Note: Strimzi (0.18.0) now has native support for Cruise Control. See this blog post and the official docs for more information.

Cruise Control is a highly customizable software tool for simplifying the monitoring and balancing of workloads across a Kafka cluster. The flexibility of Cruise Control makes it easy to customize for different environments and use cases. This makes it possible to extend Cruise Control to work with Strimzi in an Kubernetes environment with a reasonable amount of effort. This post will walk through how to hook Cruise Control up to a Strimzi deployed Kafka cluster.

Prerequisite Outline

There are a few considerations and tradeoffs to think about before jumping in. For starters, you will need a Kafka cluster. At the time of this post, Cruise Control officially supports Kafka version 2.0.0 but should still be compatible with later versions of Kafka. This blog post will stick to using Kafka version 2.3.0 but feel free to experiment with other Kafka versions.
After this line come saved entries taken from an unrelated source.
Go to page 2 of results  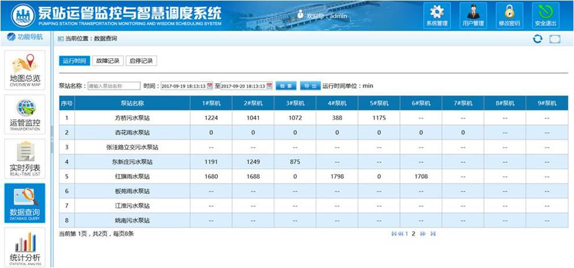point(413,234)
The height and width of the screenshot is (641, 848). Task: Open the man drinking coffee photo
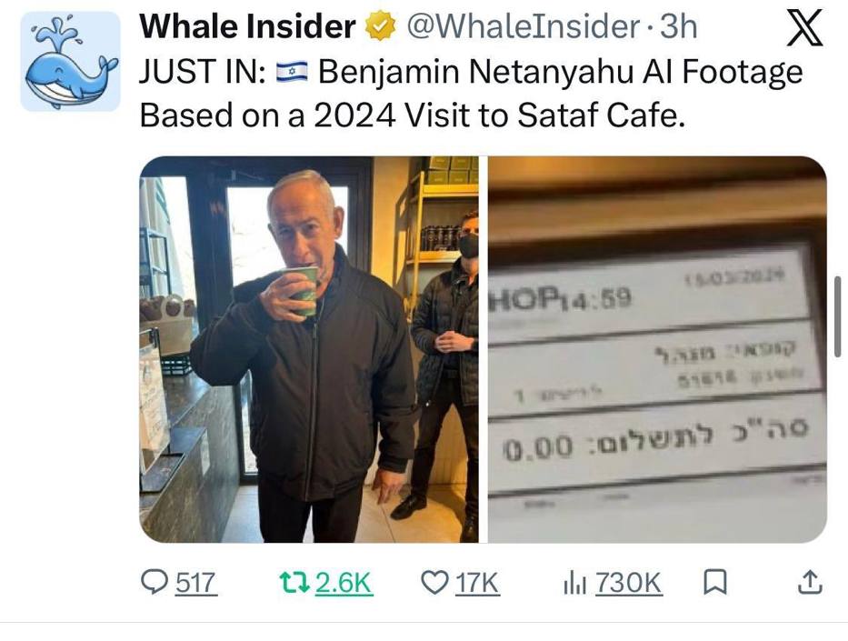(309, 349)
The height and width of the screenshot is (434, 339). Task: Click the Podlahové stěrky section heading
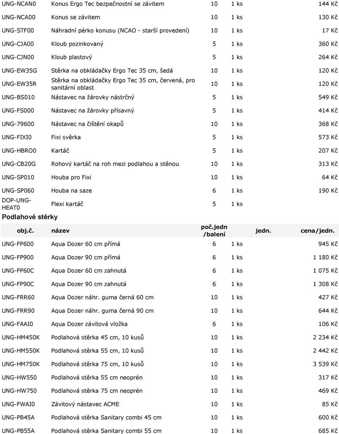[x=30, y=216]
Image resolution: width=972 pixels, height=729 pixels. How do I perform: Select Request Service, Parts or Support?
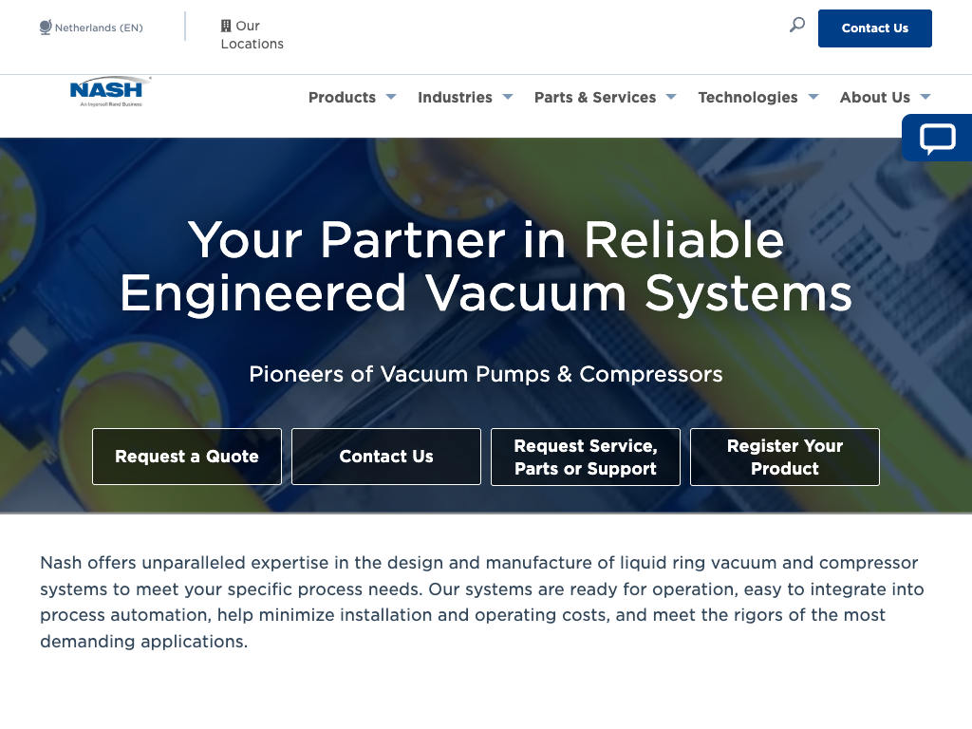click(x=586, y=457)
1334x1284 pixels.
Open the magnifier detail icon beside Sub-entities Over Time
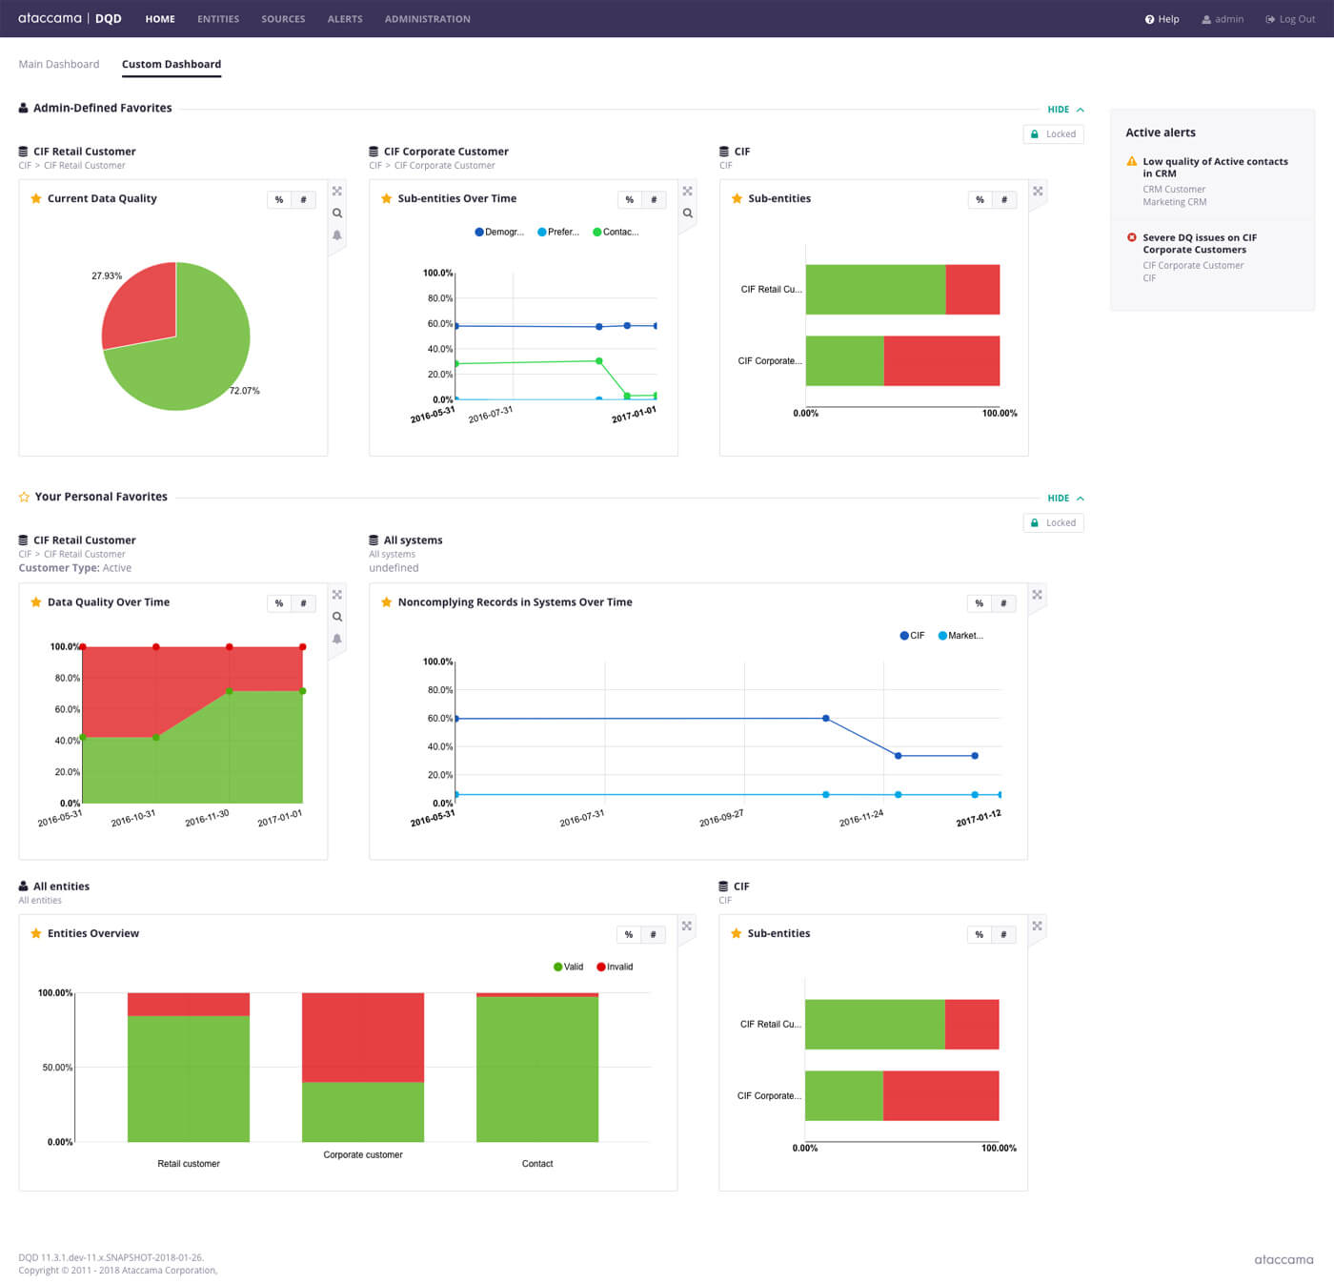click(687, 214)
The core challenges of making Cruise Control work with Strimzi are:

Gathering Kafka Metrics for Cruise Control consumption
Enabling communication between Cruise Control and Zookeeper
Deploying Cruise Control in Kubernetes

We’re looking at having deeper Cruise Control integration in Strimzi in the future, but this post is about how to get Cruise Control working with Strimzi today. For this reason I will address these challenges in as few steps as possible.

Gathering Metrics

In order to estimate partition activity and resources, Cruise Control needs a steady source of metric data from Kafka. Fortunately, Kafka tracks all sorts of metrics and makes them all accessible through pluggable components known as ‘metric reporters’. Kafka metric reporters designate what, where, when, and how metrics are prepared for export. For Cruise Control, each Kafka broker is equipped with a metric reporter that will publish a subset of the broker’s metrics to a special topic. Cruise Control will then consume the metrics from this topic to learn about the load experienced by each broker in the cluster.
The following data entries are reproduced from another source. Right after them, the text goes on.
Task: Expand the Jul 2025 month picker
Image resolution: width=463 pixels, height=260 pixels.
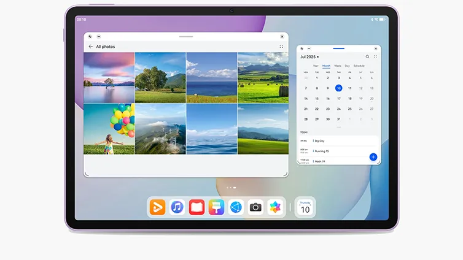Action: (309, 56)
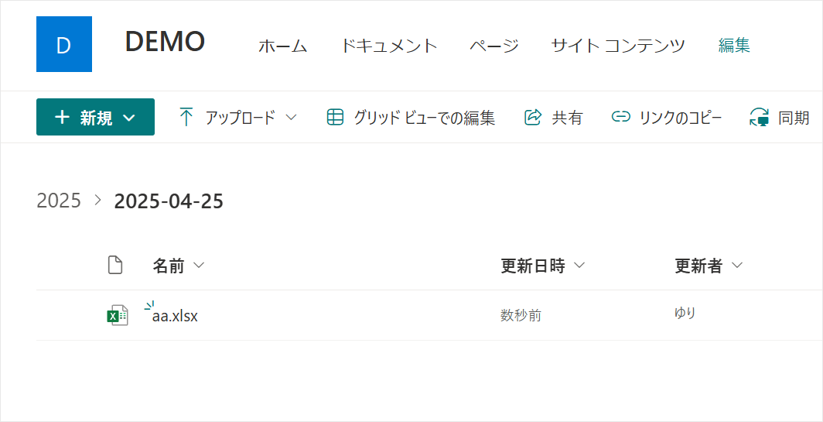Click the 編集 link in navigation

point(734,46)
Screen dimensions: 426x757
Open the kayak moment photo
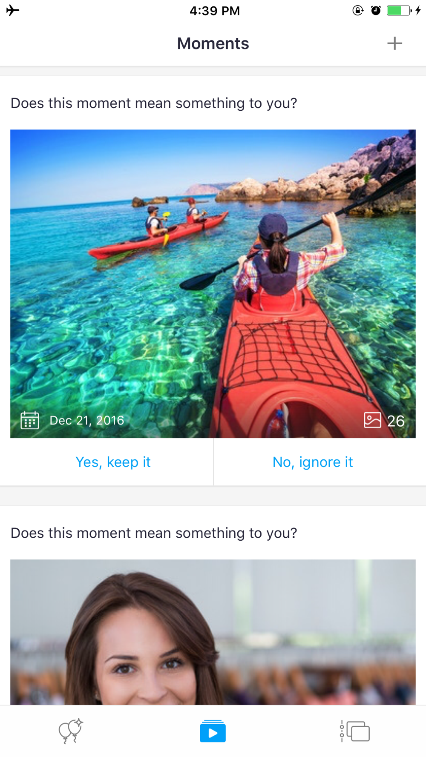pos(213,284)
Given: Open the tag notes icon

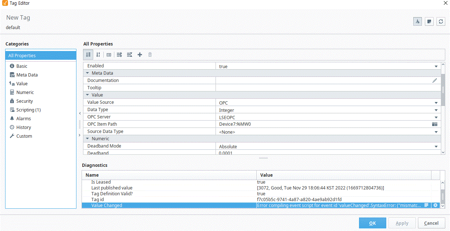Looking at the screenshot, I should tap(429, 21).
Upon startup, every Kafka server loops through a list of metric reporters supplied via its Kafka config, executing every metric reporter on its own thread. As Kafka creates metric objects it passes them to every metric reporter thread for filtering and tracking. What, where, and how this happens to the metric objects depends on the specific implementation of the metric reporter. Afterwards, the metric reporters monitor the metric objects for stat updates from Kafka, formatting and storing the changes for future export.

Cruise Control Metric Reporter

Cruise Control ships its own implementation of a Kafka metric reporter, the ‘Cruise Control metric reporter’. The Cruise Control metric reporter filters the metric objects it receives from Kafka, storing the metric objects related to Kafka partition monitoring into a concurrent hash map. Then, at user-defined intervals, the reporter will loop through the concurrent hash map and create Cruise Control metric objects from the data provided by the metric objects. For the Cruise Control metric objects, the reporter will include information related to the metric type, value, time of recording, and broker origin. Finally, the reporter will format the Cruise Control metric object into a byte array and store it into a Kafka topic designated for Cruise Control metrics.

Placing the Cruise Control metric reporter jar into the /opt/kafka/libs/ directory of every Kafka broker allows Kafka to find the reporter at runtime. You can do this by updating the Strimzi Kafka image with the needed Cruise Control jar using the following Dockerfile:

# Multi-stage build requires Docker 17.05 or higher
# --------------- Builder stage ---------------
FROM centos:7 AS builder

ENV CC_VERSION=2.0.57
ENV JAVA_HOME="/usr/lib/jvm/java-1.8.0-openjdk"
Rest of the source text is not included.